Move over Nalo Hopkinson! Another great Caribbean-flavored work of fantastic fiction arrives on the scene! Kingston, Jamaica-born Judith Woolcock Colombo (now residing in New York City) uses her place of upbringing to provide the background for The Fablesinger, her excellent first novel. Employing the style and structure of a folktale, the story essentially follows the maturation and spiritual growth of a young woman from a wealthy family. The setting, located on an unnamed West Indian island, (no doubt inspired by Jamaica), serves to represent the cultural zeitgeist of the entire region.

The opening, a prologue, recounts the creation myth that forms the basis for the magical elements in the book. It tells how the Great Being Accompong's loneliness spawned the Great Shadow Sasambonsam, the Lord of Darkness, soon followed by the making of humans and their world. In this dualistic system, the Great Being and the Lord of Darkness war more or less constantly, this eternal conflict also mirrored by mortals. The followers of Accompong have the Mayal, benevolent healers and seers, while Obayifu and Obi, witch priests and priestesses who preach revenge and hate, represent the acolytes of the Shadow. The Mayal developed female shamans called Fablesingers to help their communities survive the persecution and oppression that found them enslaved and scattered far and wide.

The protagonist, Marcia, always feeling out of place (because of her uncanny gifts) with her upper-class plantation family, finds her true calling when the elderly Fablesinger who lives in the remote hills of the Island needs a disciple to inherit her powers and to continue the struggle against the Shadow. Marcia possesses the innate psychic abilities to battle the Obeah Man, this era's avatar of the Lord of Darkness. Thus, a classic conflict between good and evil, enacted in a contemporary setting becomes believable thanks to the author's skillful folkloric prose style enhanced with appropriate colloquial dialogue. The elderly Fablesinger (never named) and her clever shamanic techniques persuade the at-first reluctant and skeptical Marcia to leave her possessive boyfriend Peter and her estate behind to take up a way of life in which the magical and the mundane inextricably intertwine.

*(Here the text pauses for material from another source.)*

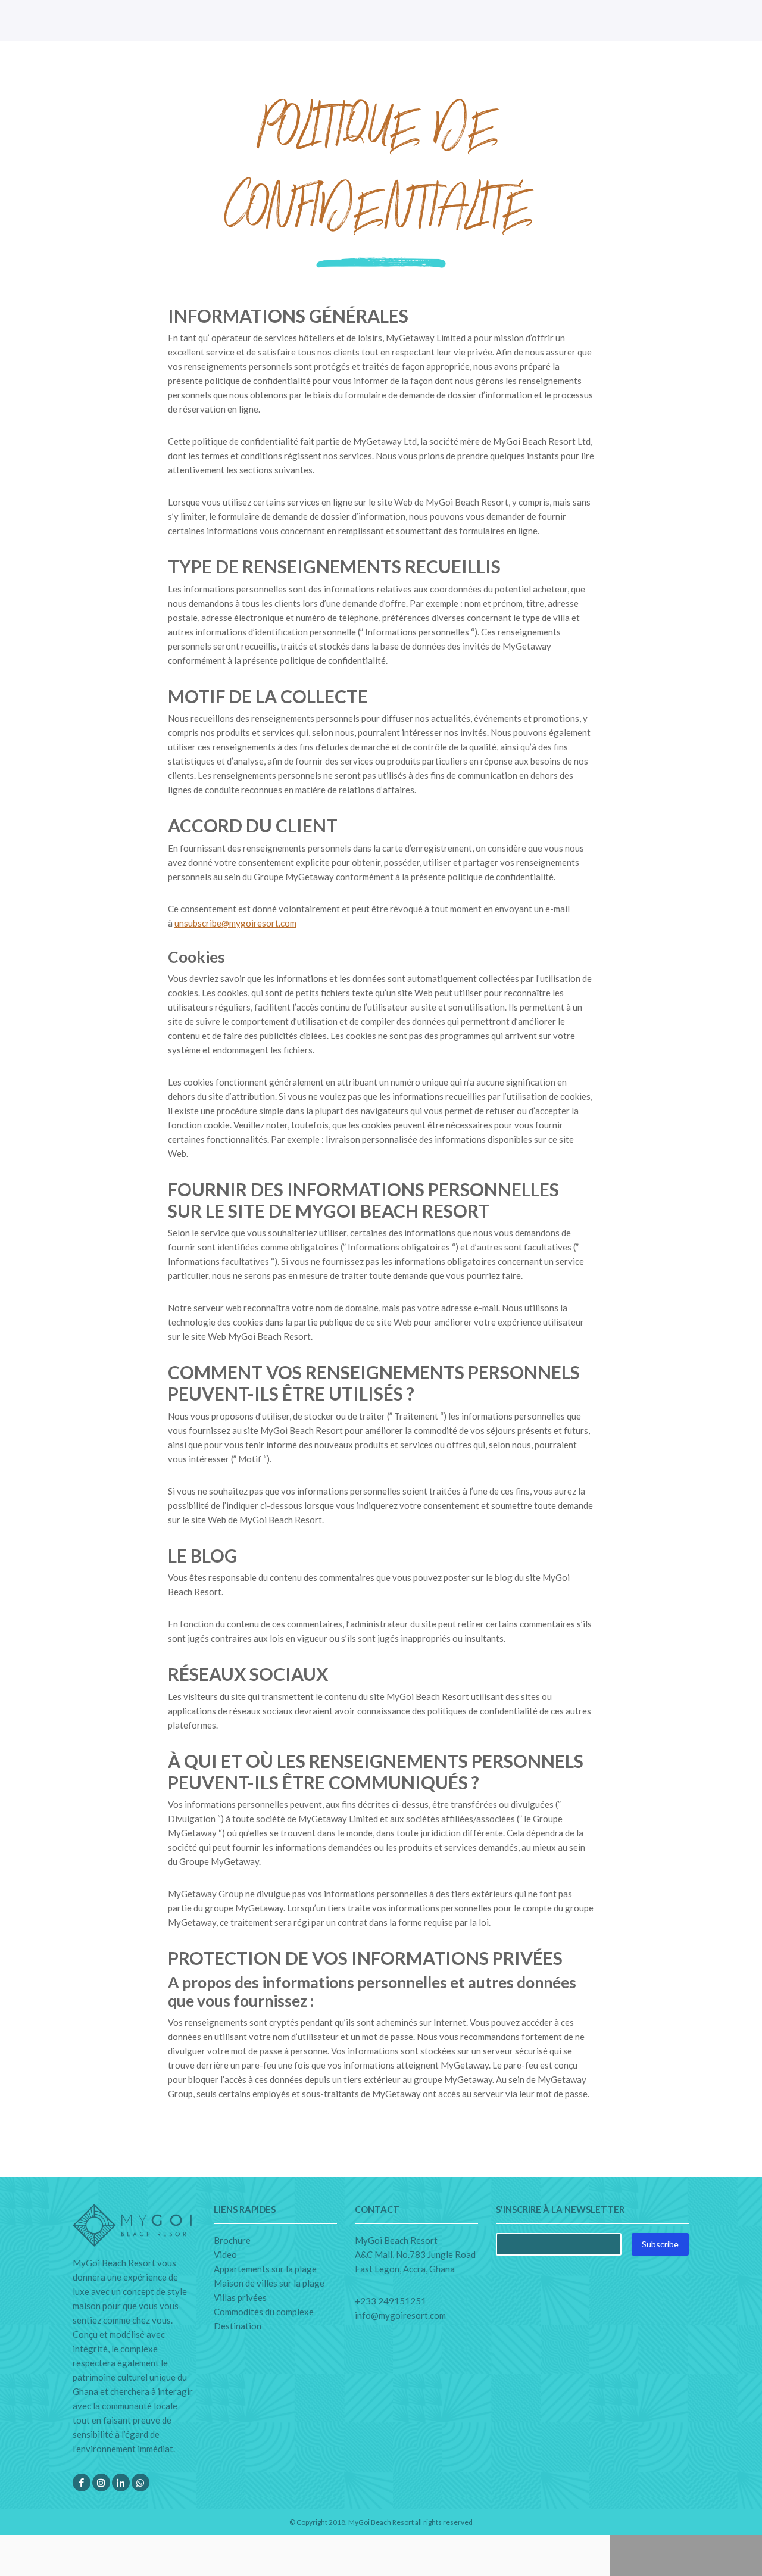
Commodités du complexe (264, 2311)
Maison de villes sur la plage (269, 2283)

The bulk of the tale meticulously details the shamanic training, steeped in local color, necessary to become a Fablesinger while at the same time, the Obeah Man's attacks against the two women increase until the climactic showdown, thus keeping the plot exciting. Along the way, the reader gets treated to fascinating passages in which the older Fablesinger teaches Marcia about dreaming, the spirit world, their Owl power animal spirit guides and how to shape-shift into the form of that bird, herbal potions and incense, psychic shields, chants and ceremonies to contact higher orders of beings, and an intriguing form of meditation. This technique, called Katari, involves visualizing brightly colored lines of energy, analyzing them down to their basic components and using this method to help free the consciousness from the body in order to astral travel and to contact other minds. Marcia's growth as a Fablesinger also helps her mature in all other ways, growing into her womanhood and accepting responsibility and facing fears. Marcia even manages to have a positive lesbian relationship with Agatha, the headwoman of the villagers previously beneath the protagonist's notice.

The Fablesinger offers a compelling read because the vivid characters stand out against the equally colorful background. The old Fablesinger, a great shaman, evokes empathy for her willingness to relinquish her power and even more after years of solitude in order to save the world she loves. Marcia's doubts, growing confidence and eagerness to learn charms the reader. Even the antagonist, the Obeah Man, originally named Calvin, has an interesting back story of deprivation and abuse, plausible motivations for his pathological obsessions about using power to hurt and dominate. The way the author combines reality and myth to depict an intricate and thrilling battle between light and darkness has resonances both cosmic and also focused on one village on a Caribbean island. As above -- so below in this refreshing fantasy with its deliciously different setting and a cast of people of color who come in all varieties. Enter The Fablesinger's world of magic and mystery and be enlightened and entertained.